In order to assist in ascertaining the cause of the fault (e.g. to “debug” the failed filer), the failed filer or other storage system typically performs a “coredump,” operation, in which it writes its current working memory (also termed, the “coredump”) contents to disk. Later, a coredump recovery process called “savecore” reads back the coredump data and generates a “coredump file,” which it stores in the failed filer's root file system. The coredump file contains an image of the system memory and any non-volatile storage at the time the panic occurred. The image can be subsequently accessed and studied to assist in determining the cause of the failure event. This information assists in diagnosing the fault since it is a picture of the system at the time the failure occurred.
As noted below, time is of the essence in a panic scenario—thus, in order to expedite the complete creation of the coredump, the coredump operation typically spreads the coredump across specially allocated core regions located on multiple disks. Typically, the coredump file is written in (for example) 3-MB data chunks to the designated region in a set of non-broken/operative disk currently owned by the failed filer. When the designated region on a given disk fills up, that disk is taken out of the list of available disks. The 3-MB data chunks written to disks are typically uncompressed where space permits, or can be compressed where space is at a premium—and this compressed data can be written out sequentially to disks, rather than “sprayed” across the disk set, potentially filling some disks before others. Disks are numbered so that a resulting coredump file can be reassembled from the disk set at a later time.

▸ **Data section**:
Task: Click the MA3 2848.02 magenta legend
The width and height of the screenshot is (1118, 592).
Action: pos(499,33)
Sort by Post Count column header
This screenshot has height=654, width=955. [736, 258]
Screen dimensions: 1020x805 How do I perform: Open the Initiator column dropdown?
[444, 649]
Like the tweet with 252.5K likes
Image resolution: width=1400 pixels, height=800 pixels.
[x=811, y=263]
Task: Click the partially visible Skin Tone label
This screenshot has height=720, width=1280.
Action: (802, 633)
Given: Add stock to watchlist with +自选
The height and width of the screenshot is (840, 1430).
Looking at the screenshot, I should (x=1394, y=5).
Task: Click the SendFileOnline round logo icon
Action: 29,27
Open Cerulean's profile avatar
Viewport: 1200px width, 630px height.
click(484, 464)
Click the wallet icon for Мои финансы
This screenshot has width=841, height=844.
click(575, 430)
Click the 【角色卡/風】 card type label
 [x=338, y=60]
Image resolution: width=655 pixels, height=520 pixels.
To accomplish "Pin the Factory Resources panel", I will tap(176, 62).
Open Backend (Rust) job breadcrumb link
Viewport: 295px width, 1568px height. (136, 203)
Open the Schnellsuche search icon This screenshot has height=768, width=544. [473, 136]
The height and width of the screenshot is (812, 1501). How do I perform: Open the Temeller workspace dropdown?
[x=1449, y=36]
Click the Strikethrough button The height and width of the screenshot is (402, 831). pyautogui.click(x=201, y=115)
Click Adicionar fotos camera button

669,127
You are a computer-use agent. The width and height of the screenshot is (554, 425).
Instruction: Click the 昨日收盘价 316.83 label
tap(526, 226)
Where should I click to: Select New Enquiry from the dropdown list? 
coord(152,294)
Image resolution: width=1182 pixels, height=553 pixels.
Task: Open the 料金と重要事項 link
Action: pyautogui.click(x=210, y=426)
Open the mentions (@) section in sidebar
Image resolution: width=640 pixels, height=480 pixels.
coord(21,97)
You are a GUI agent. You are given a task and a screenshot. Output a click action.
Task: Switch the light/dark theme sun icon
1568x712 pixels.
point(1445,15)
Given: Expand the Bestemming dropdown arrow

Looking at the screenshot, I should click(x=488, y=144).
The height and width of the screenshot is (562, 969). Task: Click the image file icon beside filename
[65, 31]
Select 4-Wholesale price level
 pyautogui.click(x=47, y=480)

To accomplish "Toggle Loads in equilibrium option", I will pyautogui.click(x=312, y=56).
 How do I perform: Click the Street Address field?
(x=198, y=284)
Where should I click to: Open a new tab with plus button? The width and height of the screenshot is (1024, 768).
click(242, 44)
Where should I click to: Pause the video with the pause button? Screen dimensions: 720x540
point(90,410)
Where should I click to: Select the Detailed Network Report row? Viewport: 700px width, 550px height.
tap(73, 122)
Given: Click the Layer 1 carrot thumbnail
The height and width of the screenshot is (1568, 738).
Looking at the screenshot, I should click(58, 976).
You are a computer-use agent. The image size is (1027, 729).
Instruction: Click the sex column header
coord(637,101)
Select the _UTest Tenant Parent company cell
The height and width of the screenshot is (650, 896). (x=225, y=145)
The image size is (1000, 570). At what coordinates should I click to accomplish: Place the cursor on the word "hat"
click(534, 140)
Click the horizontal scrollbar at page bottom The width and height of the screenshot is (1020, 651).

▸ **Problem set**:
**1.** Do statements (a), (b) and (c) agree with the coredump text? Answer yes or no for each, quoting the deciding words of the text. (a) The savecore process stores the coredump file in the failed filer's root file system. (b) A disk whose designated region has filled up stays on the list of available disks. (c) Compressed coredump data must be sprayed across the disk set.
**2.** Can you extend the coredump text with one further paragraph that picks up after its final sentence?

▸ **Task-by-task answers**:
**1.**
(a) Yes: "which it stores in the failed filer's root file system."
(b) No: "When the designated region on a given disk fills up, that disk is taken out of the list of available disks."
(c) No: "this compressed data can be written out sequentially to disks, rather than “sprayed” across the disk set"

**2.**
In the case of a clustered environment, where more than one file server may be able to take control of a given disk set via ownership reservations, the coredump is only directed to owned disks of the failed filer. Because the coredump spreads the coredump over multiple disks, those disks are not otherwise accessible to the partner filer to begin the takeover process. Rather, the disks remain occupied with the actions of the failed filer in writing of the coredump. As the coredump disks must, typically, be accessed by the partner filer as part of a conventional takeover operation, the partner filer consequently delays the overall takeover process until the failed filer completes its coredump. In effect, the takeover process proceeds through two sequential steps: first coredump by the failed filer is completed, then takeover by the partner filer occurs. While the two steps (coredump and takeover) proceed, the failure may actually turn from “soft” to “hard,” with the failed filer becoming completely inaccessible before takeover is fully completed. In addition, during this delay, data handled by the failed filer is inaccessible to clients, and is not made available again until takeover is complete. It is highly desirable to reduce unavailability of data from a cluster to the greatest extent possible, particularly in a block-based (SAN) environment in which clients are highly vulnerable to data unavailability. For example, if a file server does not respond within a set period of time, the SAN protocol may issue a network-wide panic, which may, in turn, lead to a total network shutdown. Thus, to avoid undesirable (and potentially crippling downtime), the overall takeover operation, including coredump, should be performed as quickly as possible.